*** Iran sanctions relief will strengthen liquidity, economic growth: Moody’s | THE DAILY TRIBUNE | KINGDOM OF BAHRAIN

Iran sanctions relief will strengthen liquidity, economic growth: Moody’s

The International Atomic Energy Agency (IAEA) on Saturday confirmed that Iran had implemented the nuclear-related Joint Comprehensive Plan of Action measures agreed upon in July with the Permanent Members of the United Nations Security Council plus Germany.

 Moody’s, the international credit rating agency, says the implementation paves way for sanctions relief and is credit positive for Iran because access to previously frozen foreign assets will boost liquidity while sanctions relief will revive the economy.

The lifting of sanctions under the nuclear agreement will grant Iran access to as much as $150 billion in frozen foreign financial assets, which will boost liquidity and lead to a recovery of some bank nonperforming loans, which stood at 12 per cent of gross loans in 2015.

 Moody’s expects the removal of oil-related sanctions to result in an investment inflow, which will help revive the country’s ageing oil infrastructure.

Iran’s proven oil and gas reserves were approximately 382 billion barrels of oil equivalent in 2014, the highest globally, followed by Venezuela (Caa3 stable) and Saudi Arabia (Aa3 stable).

 Iranian officials expect to be able to increase oil output by about 500,000 barrels per day immediately after sanctions relief, and by another 500,000 by the end of the year. This increased oil production will contribute to higher growth next year, which will likely have positive spillover effects for the rest of the economy from higher investment and consumption spending.

According to the IMF, Iran’s real GDP will grow 4.0pc to 5.5pc in 2016 and 2017, largely owing to higher oil production.

Sanctions relief will also allow for the resumption of hydrocarbon exports and restore the country’s access to the international payment system, SWIFT, which will facilitate financial transactions.

The IMF estimates that Iran’s real GDP will grow by an additional 0.75-1.0 percentage points from lower trade and financial transaction costs alone.

Years’ of international isolation has left its oil and gas output below potential and its oil infrastructure in dire need of enhancements.

Iranian officials cite needing as much as $185 billion invested in the oil industry.

Iran’s oil production has been weak since 2011, accounting for only 4pc of global crude oil production, whereas gas production has increased steadily, reaching a 5pc share by year-end 2014.

In value terms, Iran accounted for 4pc of global exports of crude oil and petroleum products in 2011, exporting around 2.5 million barrels per day.
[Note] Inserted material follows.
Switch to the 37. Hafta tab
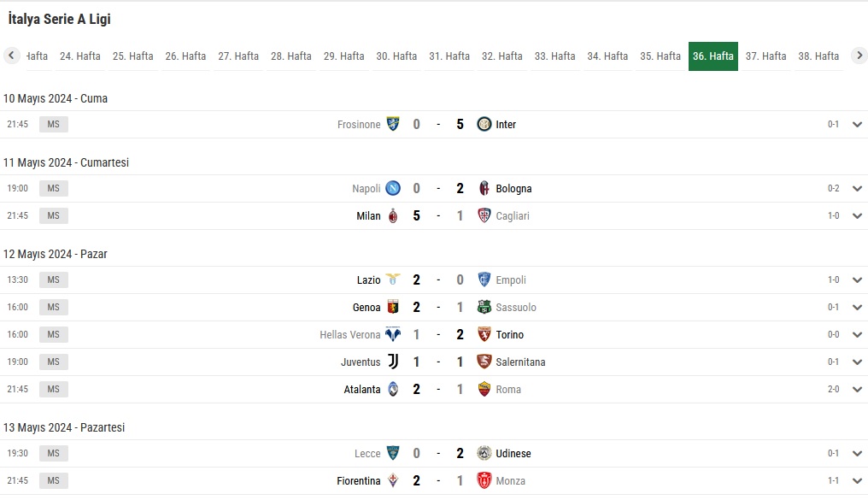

After being cut off from the SWIFT international payments system, Iran’s export volumes (primarily to Asia Pacific countries not  participating in sanctions) fell to only 1.1 million barrels per day as of 2014.

Iran’s $417 billion economy is the second largest in the Middle East after Saudi Arabia, and is more diversified than other regional oil exporters, with oil and gas making up 17pc of GDP and oil revenues accounting for 30pc of total government revenues in
2014.

The country also benefits from a young, well-educated labour force and a large industrial base.

But economic mismanagement at home, including reducing interest rates and promoting greater bank lending amid already-high inflation, combined with increased international sanctions, culminated in a GDP contraction of 6.6pc and inflation averaging over 30pc in fiscal 2012 (ending 20 March 2013).

Since 2013, a combination of prudent policies and partial sanctions relief have led to a recovery, with real GDP growth at 4.3pc and inflation at around 16pc in fiscal 2014.